# sykes right now



## jakec (Oct 14, 2010)

We are absolutely killing the whiting and my oldest boy got a 19 inch sheepie


----------



## lastcast (Oct 12, 2007)

That's a big smile! Congrats to both of you.:thumbup:


----------



## Kevin B (Dec 3, 2012)

Congrats, that is great.

Kevin


----------



## Charlie2 (Oct 2, 2007)

*Kudos!*

Like that smile! Nice fish! Be proud!

Kudos to the kid and you for taking him! :thumbup: C2


----------



## Austin (Sep 30, 2007)

That's what it's all about!


----------



## Smarty (Nov 23, 2008)

Seeing your son smile like that is definitely one of the joys of being a Dad!
My 8yr old will still go but my 14yr old just won't do it anymore. Too busy hangin with his buddies. I remember those days as a teenager and now miss not going and now my Dad is just too old. That's what he says but that doesn't stop me from asking him though. Enjoy it while you can buddy, nice catch :thumbsup:


----------



## jakec (Oct 14, 2010)

Thanks yall. Its going to suck when they dont want to go with me anymore but im going to get in as much time with them now as i can. I taught them how to fillet the fish when we got home. They were excited and wanted to keep practicing! This was the total haul for sun.


----------



## jakec (Oct 14, 2010)

oops.


----------



## onemorecast (Feb 16, 2009)

Jake thats a nice mess of fish right there!!! Great job!!!:notworthy:


----------



## jakec (Oct 14, 2010)

thanks Mark!


----------



## devinsdad (Mar 31, 2010)

That is awesome!!! I didn't know whiting were that thick at the bridge.


----------



## Bigfattybbq1 (Dec 12, 2010)

devinsdad said:


> That is awesome!!! I didn't know whiting were that thick at the bridge.

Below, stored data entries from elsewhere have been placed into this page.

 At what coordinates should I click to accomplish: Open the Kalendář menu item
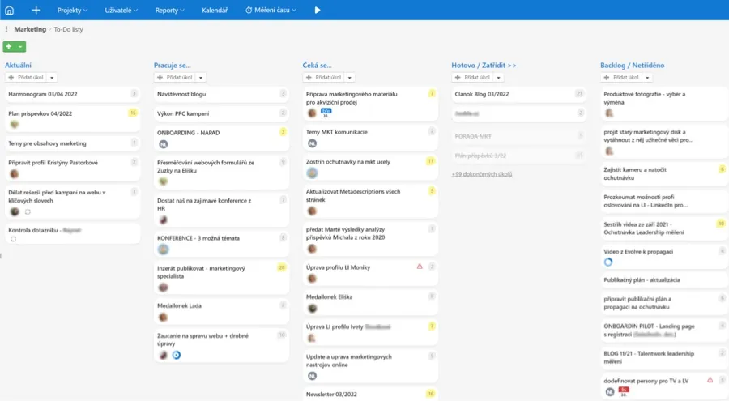[x=215, y=10]
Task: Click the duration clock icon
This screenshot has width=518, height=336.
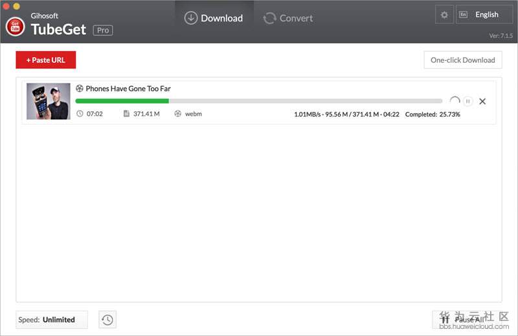Action: (80, 114)
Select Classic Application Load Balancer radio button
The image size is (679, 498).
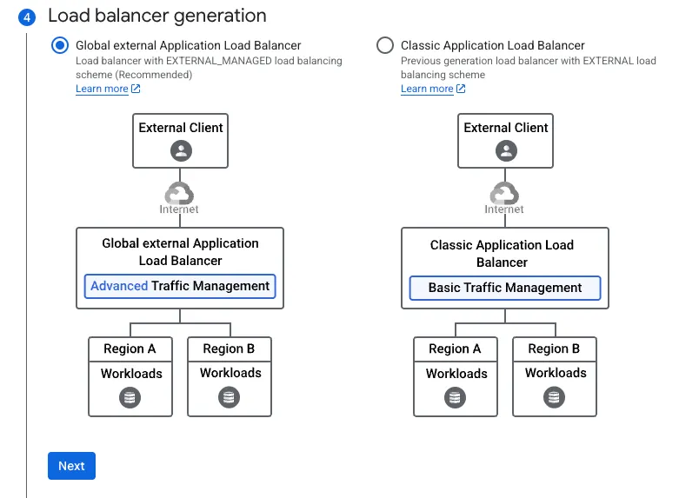click(x=385, y=45)
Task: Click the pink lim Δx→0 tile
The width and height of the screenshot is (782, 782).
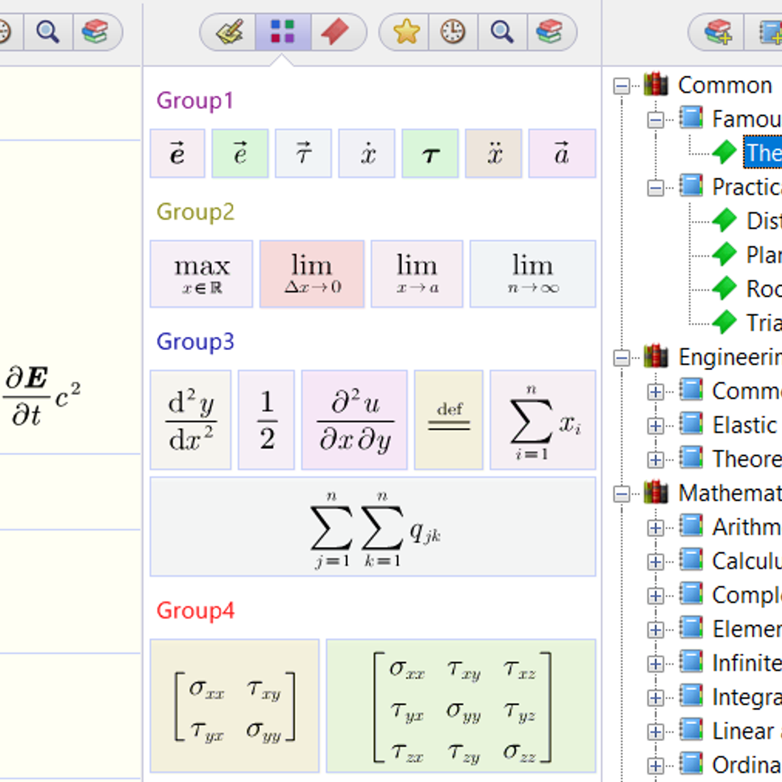Action: [x=312, y=274]
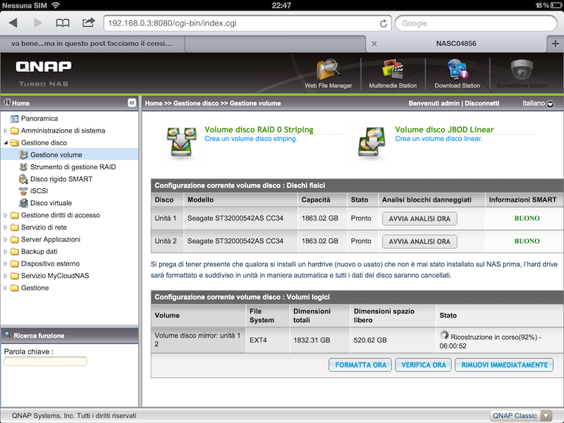Image resolution: width=564 pixels, height=423 pixels.
Task: Collapse the left sidebar with double-arrow icon
Action: click(x=132, y=103)
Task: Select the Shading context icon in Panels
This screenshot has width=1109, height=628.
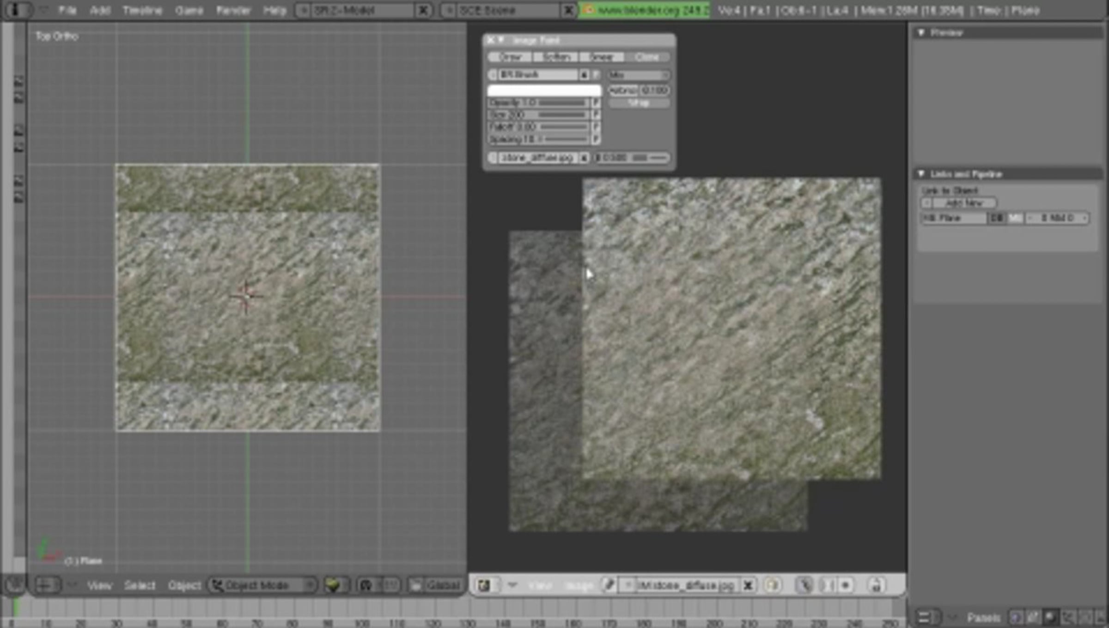Action: click(1050, 617)
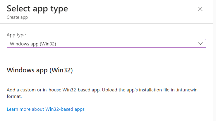Click "Add a custom or in-house" description text

tap(32, 90)
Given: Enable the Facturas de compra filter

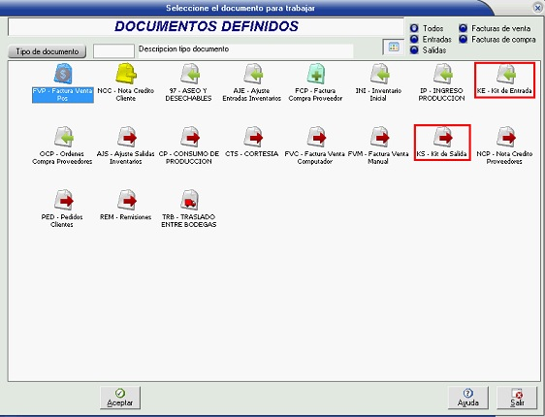Looking at the screenshot, I should (x=463, y=39).
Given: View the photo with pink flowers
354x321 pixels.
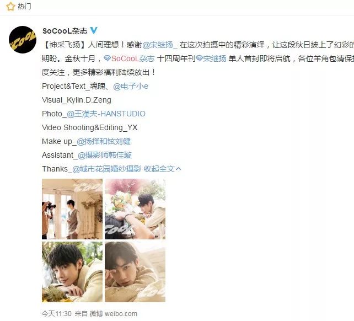Looking at the screenshot, I should 135,209.
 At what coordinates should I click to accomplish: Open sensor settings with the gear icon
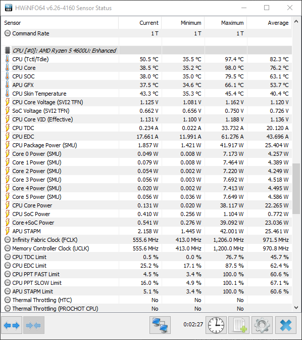tap(262, 325)
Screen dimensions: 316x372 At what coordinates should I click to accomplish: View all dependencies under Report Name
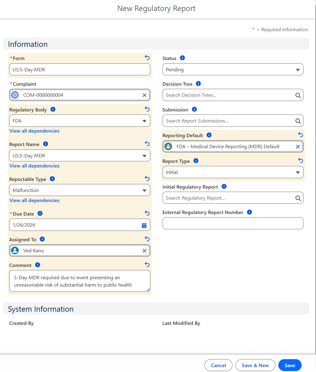coord(35,166)
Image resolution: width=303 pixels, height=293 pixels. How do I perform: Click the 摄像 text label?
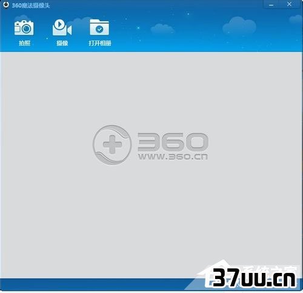tap(62, 43)
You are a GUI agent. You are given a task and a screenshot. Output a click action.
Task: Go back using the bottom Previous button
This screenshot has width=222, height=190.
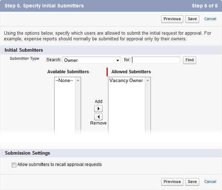coord(172,182)
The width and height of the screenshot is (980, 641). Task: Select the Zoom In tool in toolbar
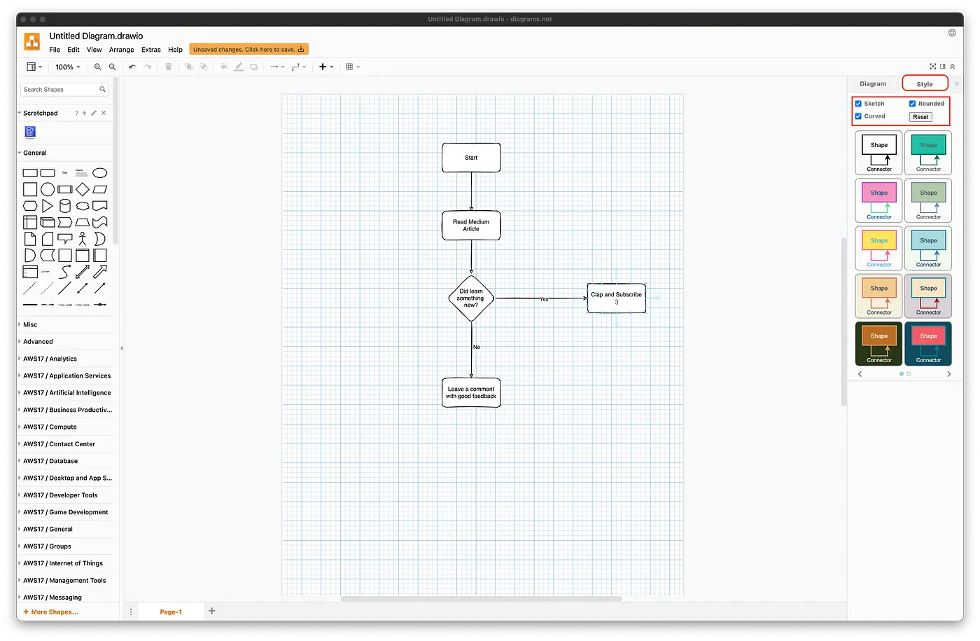[98, 67]
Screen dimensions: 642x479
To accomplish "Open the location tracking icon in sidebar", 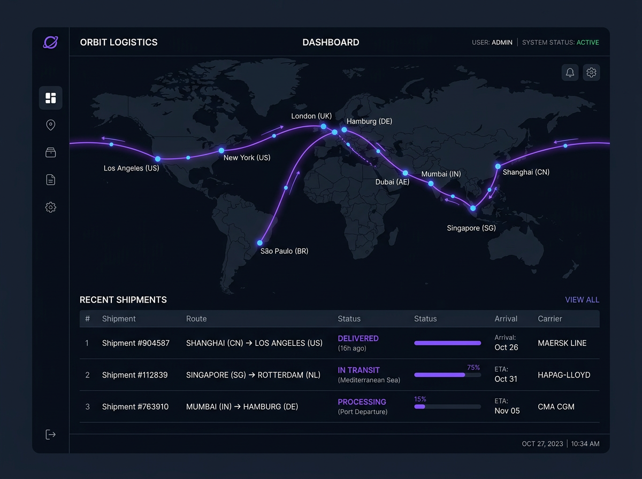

Wow! We never saw a whiting at Sikes...just convicts:whistling:


----------



## 2RC's II (Feb 2, 2012)

jakec said:


> We are absolutely killing the whiting and my oldest boy got a 19 inch sheepie
> 
> View attachment 74482


 Did you pay close attention to how he caught it so maybe you might land a sheepie?


----------



## kilroy1117 (Mar 11, 2013)

Wow...great job for sure!! Why am I not calling in sick to work today?!


----------



## mcbig1 (Sep 25, 2008)

Great Pic JakeC !!! They may get tired of it for a little while but They,ll
start remembering how Great it Really Was/Is and They,ll be back for Good !!!
Mike


----------